Coming later this year from LooseId LLC, our book currently titled Bound By Fire features a villainous sorcerer by the name of King. What’s fun writing about villains is that we get to give them all the worst character traits that we see in everyday life. There’s something cathartic about writing about villains and their punishment.
Here’s a snippet from the very beginning of the book, where we introduce King and our hero, the young sorcerer’s apprentice, Vanya Demidov.
Vanya tried to swallow but his throat burned from the smoke. Mr. King called it ‘incense,’ but it stank – some sticky sweet something-or-other he found at an occult shop.
“Get on the altar.” King’s voice sounded more harsh than usual, as though his excitement made him want to yell at Vanya.
The stone surface burned with cold and Vanya’s skin flinched from it. Already nude, his ass muscles threatened to cramp as he sat down. He tried to ignore the chill crawling up his crack toward his balls and squeezed his legs together to protect himself.
“Now lie back.”
“What?”
King’s hand whipped across Vanya’s face. It hurt, heavy and stinging, but more, the look in King’s brown eyes brought bile to Vanya’s throat.
“Don’t argue with me, boy. Lie back!”
King clenched his hand in the air and pain erupted along Vanya’s skin from his neck to his balls. He smacked his elbow on the stone’s edge in his haste to lie flat. His voice, begging for mercy, got drowned by King’s chanting and a rushing sound grew in Vanya’s ears.
Smoke from the brazier on the far end of the altar, near Vanya’s feet, filled the air. It billowed in a black cloud and boiled like a storm, writhing in midair.
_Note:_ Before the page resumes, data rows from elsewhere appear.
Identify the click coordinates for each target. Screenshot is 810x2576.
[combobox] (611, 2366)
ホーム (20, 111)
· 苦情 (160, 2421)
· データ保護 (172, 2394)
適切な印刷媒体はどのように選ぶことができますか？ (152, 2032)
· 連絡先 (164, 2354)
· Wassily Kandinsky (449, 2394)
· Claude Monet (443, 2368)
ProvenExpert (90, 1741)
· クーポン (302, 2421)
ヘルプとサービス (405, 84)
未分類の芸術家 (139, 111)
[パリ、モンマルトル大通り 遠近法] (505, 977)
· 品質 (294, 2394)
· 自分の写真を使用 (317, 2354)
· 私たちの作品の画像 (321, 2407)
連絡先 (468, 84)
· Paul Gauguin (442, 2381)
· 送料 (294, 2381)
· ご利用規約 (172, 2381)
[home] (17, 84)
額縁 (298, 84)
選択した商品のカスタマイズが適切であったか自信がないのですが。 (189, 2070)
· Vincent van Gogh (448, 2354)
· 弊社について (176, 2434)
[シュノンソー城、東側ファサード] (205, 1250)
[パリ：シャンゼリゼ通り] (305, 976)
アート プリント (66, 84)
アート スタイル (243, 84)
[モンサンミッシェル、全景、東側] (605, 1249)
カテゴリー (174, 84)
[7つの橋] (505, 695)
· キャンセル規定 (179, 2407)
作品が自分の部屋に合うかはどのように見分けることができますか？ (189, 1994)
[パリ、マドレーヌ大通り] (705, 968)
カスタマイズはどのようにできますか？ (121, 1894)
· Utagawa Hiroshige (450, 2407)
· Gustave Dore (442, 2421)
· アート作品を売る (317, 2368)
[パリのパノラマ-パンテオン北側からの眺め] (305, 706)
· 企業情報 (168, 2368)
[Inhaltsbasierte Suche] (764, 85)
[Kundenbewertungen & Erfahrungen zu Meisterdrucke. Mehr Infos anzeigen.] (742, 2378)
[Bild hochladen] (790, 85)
It slithered, snakelike, to the right and down toward Vanya’s body.
But when Vanya tried to move, his body lay like iron enclosed it.
“Master, please!” Vanya’s muscles cramped from the effort of moving, all to no avail. “Please, I can’t move.”
The steady chanting continued without break and Vanya caught enough of the Latin to understand the invocation called on the Element of Fire.
His stomach jolted. Not the Element of Fire. A fire elemental. And King offered Vanya as the sacrifice.
Vanya threw everything he had into his struggle. He screamed, over and over, but King didn’t stop his steady chant. Even Vanya’s terrified sobs did nothing to move him. Vanya’s body, exhausted, stopped finally, and he lay against the stone with tears on his face and sweat drying on his skin.
“Ignatius, I summon thee.” King’s voice sounded triumphant and assured of itself. He lowered a lit candle into an iron dish on the small altar in front of him, his eyes on the candle’s flame.
Then all hell broke loose.
The bowl exploded and took half the table with it. King shrieked and clapped a hand to his face, blood oozing from between his fingers. The table toppled, moving slowly, and spilled all the carefully prepared objects every-which-way across the stone floor. The spell holding Vanya to the table evaporated like a soap bubble but King didn’t seem to be looking at him.
Without warning, King scrambled for the hidden door, pushing it open and rushing outside without looking back.